Никто не имел влияния на Виктора Степановича, никто кроме него самого. Разговор с братом нисколько не огорчил его. Напротив, он заново обрёл себя, вышел из дрёмы, в которой пребывал последний месяц: воспоминания о родителях овладели им, и он поддался, треснул в самой середине и чуть было не разломился на две части себя; но – как это иногда бывает – вдруг кто-то из тех некогда родных ему людей пролился на него ледяным потоком, и трещина мгновенно затянулась, он же, более не оглядываясь назад, продолжил свой путь. Михаил Степанович Ледяев стал тем ледяным потоком для своего брата, пытаясь воздействовать на него силой слова – он был судьёй – твёрдо поставил его в нишу. Человек с железной волей – с детства непоколебимая вера во взрослость руководила им – восторженное лицо ребёнка с глазами старика; он не имел многого, но многого желал, никогда не упрекал родителей за невозможность дать ему и брату больше, чем они могли им дать, не тратил денег на слабости, и вовсе забыл, что они у него есть.

Два бледных детских личика торчали в углу комнаты, остренькие носики резко выступали на них, то и дело попеременно всхлипывая и сопя. Мальчики молча слушали, как их мать репетировала свою роль – она была актрисой в театре – до того вживаясь в неё, что часто им становилось страшно смотреть на эти сцены, будто она – чужая им, а не мать, незнакомая женщина, старуха или, и того хуже, Баба-яга.

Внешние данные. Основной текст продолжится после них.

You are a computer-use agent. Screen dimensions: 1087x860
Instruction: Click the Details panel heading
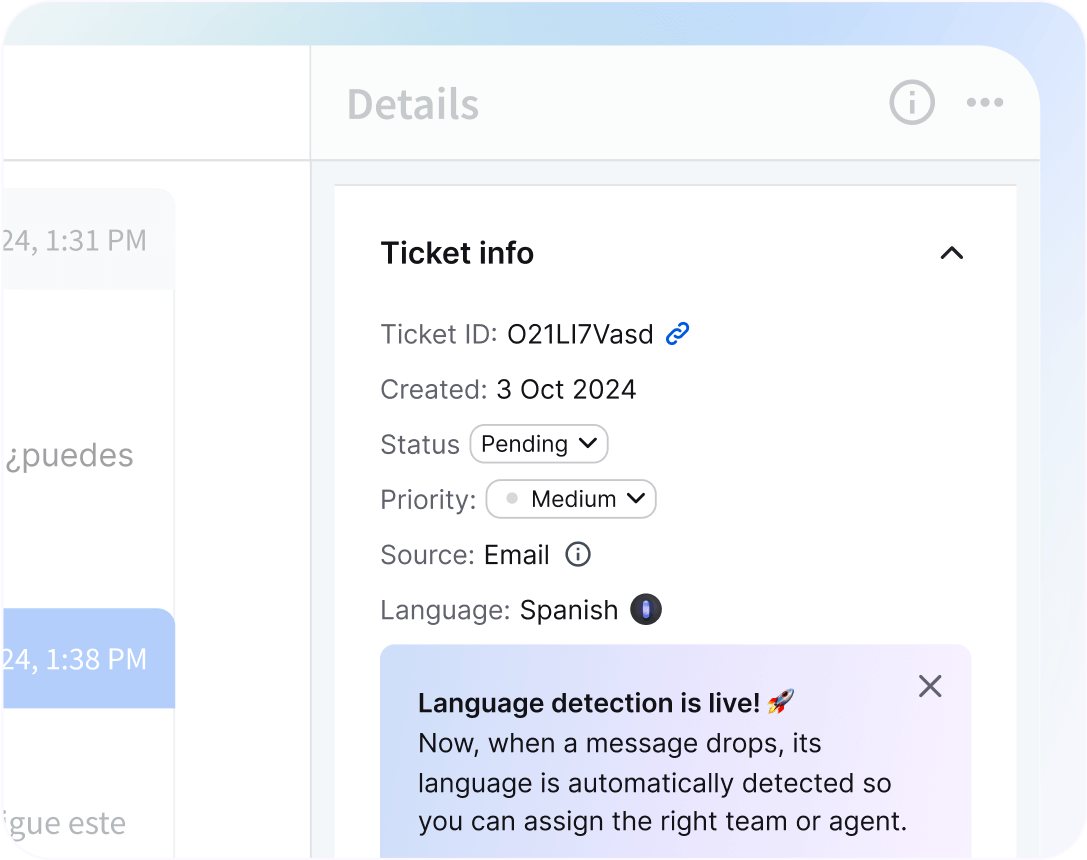click(412, 103)
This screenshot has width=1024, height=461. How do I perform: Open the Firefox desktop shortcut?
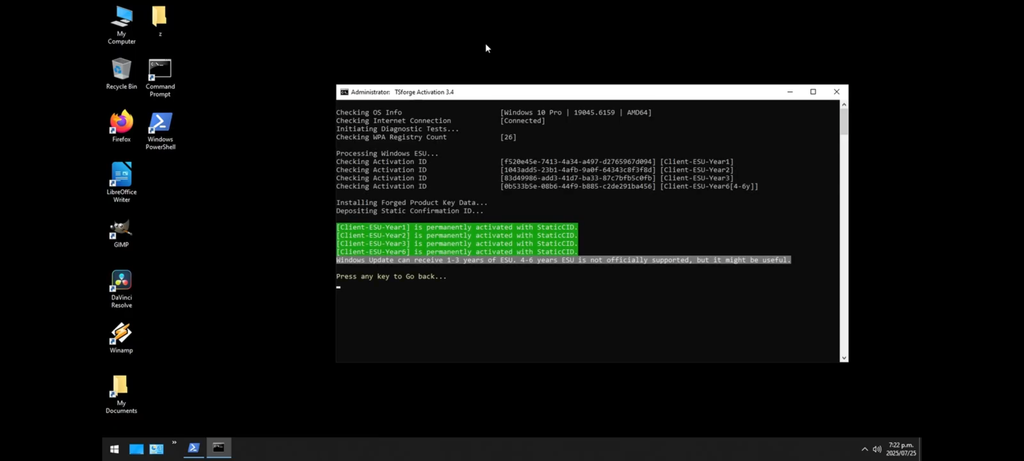tap(121, 123)
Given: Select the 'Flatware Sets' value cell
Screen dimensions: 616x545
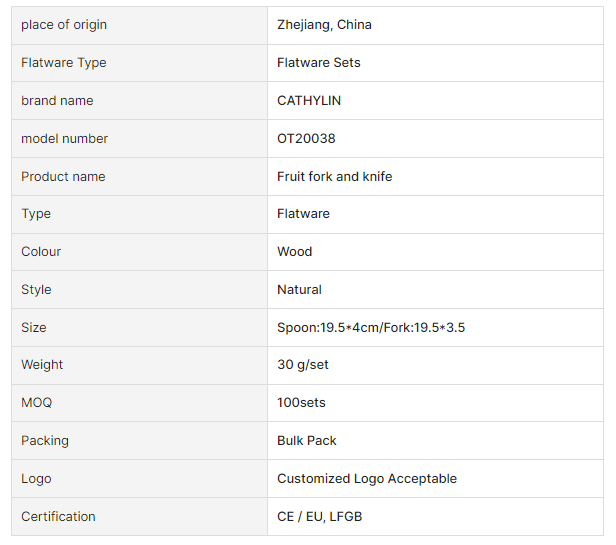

Смена образов матери в сочетании с её тяжёлым нравом обозначились в них на всю жизнь – сначала оба искали в ней, а потом и в себе нечто неизведанное, странное, кропотливо копались в своей душе, изворачиваясь, старались поймать себя на слове; оба помнили себя в том тёмном углу комнаты, когда так хотелось крикнуть слово «мама», но лишь искажённое от страха лицо брата смотрело печальными глазами. Только в сорок лет Михаил Степанович осознал, что страдание его продолжается, что он всего лишь исполнитель своих желаний, потому наскоро женившись и сделавшись отцом, он без всякой надобности осыпал заработанными им средствами новую семью, чтобы насытиться сполна положением дающего. На службе он никогда не опускал глаз перед деликатной просьбой, обращённой к нему, как и полагается обременённому заботой о семье человеку. Михаил Степанович знал толк в цифрах и в людях. Единственный человек, стоящий на его пути к благодати всё умеющего, всем дающего и всего достигшего, был его брат – журналист в местной газете.